Volvo Ocean Race. Trading Blows in the Southern Ocean

Willy Altadill on board MAPFRE enjoying a Southern Ocean Bath.
Photo by Jen Edney/Volvo Ocean Race

The leaders have put in some big miles over the past 24 hours, while the trailing boats fend of the passage of a front…

A little over 2,000 miles now stand between the Volvo Ocean Race pace setters and the Leg 3 finish line in Melbourne – and with just eight miles splitting the first two teams, it couldn’t be tighter at the top.

Dongfeng Race Team still maintained the lead they have enjoyed for the majority of the leg so far, but their ever-present adversaries MAPFRE, in close second, continued to make life difficult for them.

In fact at one point overnight Xabi Fernández’s MAPFRE snatched the top spot from Charles Caudrelier’s Dongfeng, only to have it wrestled back once more by the next sched.

Back Light on Marie Riou grinding the main sheet aboard Dongfeng.
Photo by Martin Keruzore/Volvo Ocean Race

The endless fight has left both teams exhausted, each wary of their opponents’ next move.

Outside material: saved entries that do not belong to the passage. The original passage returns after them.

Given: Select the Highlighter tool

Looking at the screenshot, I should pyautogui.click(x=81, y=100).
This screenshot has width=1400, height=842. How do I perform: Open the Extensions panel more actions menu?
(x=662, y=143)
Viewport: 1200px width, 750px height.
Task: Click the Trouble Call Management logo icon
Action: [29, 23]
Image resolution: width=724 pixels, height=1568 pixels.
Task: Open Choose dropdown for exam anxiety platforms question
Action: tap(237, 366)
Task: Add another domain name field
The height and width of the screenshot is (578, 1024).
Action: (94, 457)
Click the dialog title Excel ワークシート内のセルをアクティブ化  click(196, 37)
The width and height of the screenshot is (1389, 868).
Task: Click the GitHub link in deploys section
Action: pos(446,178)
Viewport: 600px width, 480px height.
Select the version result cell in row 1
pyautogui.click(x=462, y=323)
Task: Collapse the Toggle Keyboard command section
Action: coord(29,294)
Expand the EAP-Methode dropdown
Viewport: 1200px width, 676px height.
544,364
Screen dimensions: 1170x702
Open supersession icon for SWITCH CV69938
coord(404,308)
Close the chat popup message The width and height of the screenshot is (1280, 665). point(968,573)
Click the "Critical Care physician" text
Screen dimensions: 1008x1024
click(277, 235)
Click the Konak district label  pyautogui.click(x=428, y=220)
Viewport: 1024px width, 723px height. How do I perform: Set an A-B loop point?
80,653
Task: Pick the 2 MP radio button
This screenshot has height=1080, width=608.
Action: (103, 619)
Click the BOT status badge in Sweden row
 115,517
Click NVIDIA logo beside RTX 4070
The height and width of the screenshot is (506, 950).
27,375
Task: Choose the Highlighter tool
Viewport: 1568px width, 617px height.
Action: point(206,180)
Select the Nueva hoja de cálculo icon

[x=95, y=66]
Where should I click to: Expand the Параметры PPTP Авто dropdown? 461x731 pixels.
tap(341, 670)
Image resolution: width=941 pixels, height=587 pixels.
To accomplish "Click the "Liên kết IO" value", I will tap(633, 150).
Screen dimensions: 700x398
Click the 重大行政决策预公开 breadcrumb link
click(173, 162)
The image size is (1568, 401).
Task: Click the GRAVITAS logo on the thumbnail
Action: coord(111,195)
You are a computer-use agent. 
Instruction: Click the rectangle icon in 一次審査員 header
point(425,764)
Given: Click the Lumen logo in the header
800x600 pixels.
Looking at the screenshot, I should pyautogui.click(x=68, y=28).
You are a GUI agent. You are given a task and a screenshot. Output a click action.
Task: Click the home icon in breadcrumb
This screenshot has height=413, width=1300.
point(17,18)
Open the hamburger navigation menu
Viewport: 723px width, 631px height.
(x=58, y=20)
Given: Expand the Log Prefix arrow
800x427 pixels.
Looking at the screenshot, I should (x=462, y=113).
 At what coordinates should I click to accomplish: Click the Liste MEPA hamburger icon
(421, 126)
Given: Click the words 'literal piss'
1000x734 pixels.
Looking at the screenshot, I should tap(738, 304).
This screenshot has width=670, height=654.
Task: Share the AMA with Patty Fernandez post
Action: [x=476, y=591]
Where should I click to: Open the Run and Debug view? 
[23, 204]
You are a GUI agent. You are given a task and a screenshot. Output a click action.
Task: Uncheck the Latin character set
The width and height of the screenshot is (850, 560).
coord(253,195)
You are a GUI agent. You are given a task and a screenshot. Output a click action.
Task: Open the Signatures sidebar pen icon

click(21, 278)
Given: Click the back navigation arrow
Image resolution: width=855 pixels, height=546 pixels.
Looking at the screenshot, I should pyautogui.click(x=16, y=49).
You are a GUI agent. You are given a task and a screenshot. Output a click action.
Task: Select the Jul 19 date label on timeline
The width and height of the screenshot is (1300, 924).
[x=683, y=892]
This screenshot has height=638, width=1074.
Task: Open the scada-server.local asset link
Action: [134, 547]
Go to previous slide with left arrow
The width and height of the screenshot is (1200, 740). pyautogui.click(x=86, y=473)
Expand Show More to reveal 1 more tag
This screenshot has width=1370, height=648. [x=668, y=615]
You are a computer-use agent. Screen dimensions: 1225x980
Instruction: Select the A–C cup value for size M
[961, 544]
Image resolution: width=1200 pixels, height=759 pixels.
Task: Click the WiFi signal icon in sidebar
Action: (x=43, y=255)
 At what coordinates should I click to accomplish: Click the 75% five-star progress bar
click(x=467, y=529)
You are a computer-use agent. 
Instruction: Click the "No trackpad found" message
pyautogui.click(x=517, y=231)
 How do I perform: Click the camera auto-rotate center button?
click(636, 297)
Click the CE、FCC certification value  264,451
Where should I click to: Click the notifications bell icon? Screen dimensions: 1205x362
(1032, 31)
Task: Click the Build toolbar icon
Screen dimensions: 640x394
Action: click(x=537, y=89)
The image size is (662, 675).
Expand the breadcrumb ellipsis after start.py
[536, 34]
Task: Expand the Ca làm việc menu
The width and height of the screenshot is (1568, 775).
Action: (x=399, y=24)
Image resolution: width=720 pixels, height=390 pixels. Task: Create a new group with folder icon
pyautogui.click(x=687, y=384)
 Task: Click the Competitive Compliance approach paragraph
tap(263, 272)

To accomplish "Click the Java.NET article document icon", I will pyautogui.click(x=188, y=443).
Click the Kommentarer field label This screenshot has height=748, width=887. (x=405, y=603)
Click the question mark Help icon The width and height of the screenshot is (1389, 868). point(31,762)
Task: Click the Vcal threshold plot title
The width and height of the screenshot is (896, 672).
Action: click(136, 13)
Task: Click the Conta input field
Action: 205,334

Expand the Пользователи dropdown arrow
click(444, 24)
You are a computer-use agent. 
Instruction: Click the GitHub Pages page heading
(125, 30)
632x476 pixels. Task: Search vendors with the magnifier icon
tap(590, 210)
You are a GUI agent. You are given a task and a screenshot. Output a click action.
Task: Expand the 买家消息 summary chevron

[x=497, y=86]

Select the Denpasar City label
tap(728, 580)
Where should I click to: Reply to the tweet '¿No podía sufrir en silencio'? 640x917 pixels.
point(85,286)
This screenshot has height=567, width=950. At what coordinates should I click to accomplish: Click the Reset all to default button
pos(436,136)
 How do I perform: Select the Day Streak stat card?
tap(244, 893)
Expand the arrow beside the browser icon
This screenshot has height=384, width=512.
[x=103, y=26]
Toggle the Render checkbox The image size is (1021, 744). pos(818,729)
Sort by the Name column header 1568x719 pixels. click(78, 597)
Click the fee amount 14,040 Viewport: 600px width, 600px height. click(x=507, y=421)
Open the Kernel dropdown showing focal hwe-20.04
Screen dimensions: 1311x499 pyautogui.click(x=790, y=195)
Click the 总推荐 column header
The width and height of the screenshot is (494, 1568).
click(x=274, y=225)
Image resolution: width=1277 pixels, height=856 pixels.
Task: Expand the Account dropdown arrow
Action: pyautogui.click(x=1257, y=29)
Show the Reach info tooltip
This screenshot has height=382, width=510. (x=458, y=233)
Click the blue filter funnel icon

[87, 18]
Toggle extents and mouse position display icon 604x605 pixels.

“After nine days of racing and more than 3,000 miles I have started to hate the red boat of our Spanish friends,” Caudrelier said.

Fernandez for his part was equally cautious of Dongfeng.

“[Dongfeng] are gaining a bit, slowly, but the mileage is going up and we are scratching our heads to keep the distance down and wait for our opportunity,” he said.

Favourable north-westerly winds allowed the frontrunners to gybe right on the limit of the Antarctic Ice Exclusion Zone (AIEZ) early on Tuesday and point their bows towards the Melbourne finish line.

After days of having to perform gybe after gybe, often with no more than an hour between manoeuvres, the straight-line sailing was offering up a welcome break for both man and boat.

It also provides the navigators with a momentary break from the relentless Southern Ocean match racing that has dominated Leg 3.

Although the boats are going in a straight line for once, it’s anything but easy sailing.

Southern Ocean sailing on board Vestas 11th Hour.
Photo by Sam Greenfield/Volvo Ocean Race

“The breeze isn’t mixing very well and the sea state seems to change quite quickly with the change in sea temperature, so constant adjustments are required,” Charlie Enright reported from Vestas 11th Hour Racing, in third place 79 miles behind the leading pair.

And while the battle between the teams continues in anger, all seven teams were racing the weather gods to stay ahead of a giant anticyclone forming to their east, threatening to swallow them up.
Team Sun Hung Kai/Scallywag and Turn the Tide on Plastic, some 200 miles west-north-west of the leaders, are expected to follow in the footsteps of team Akzonobel by zigzagging south in a desperate attempt to hook onto the western edge of a cold front.

If they fail they could face more days at sea than expected – and greater pressure to perform a quick turnaround in Melbourne.

“We want to be going fast but we’re struggling a bit with the wind dropping,” said Turn the Tide’s Frederico Pinheiro de Melo. “Now we have to deal with the next high pressure. We need to stay in front of it otherwise we will stop and Scallywag will get away. The main goal now is to avoid the high pressure.”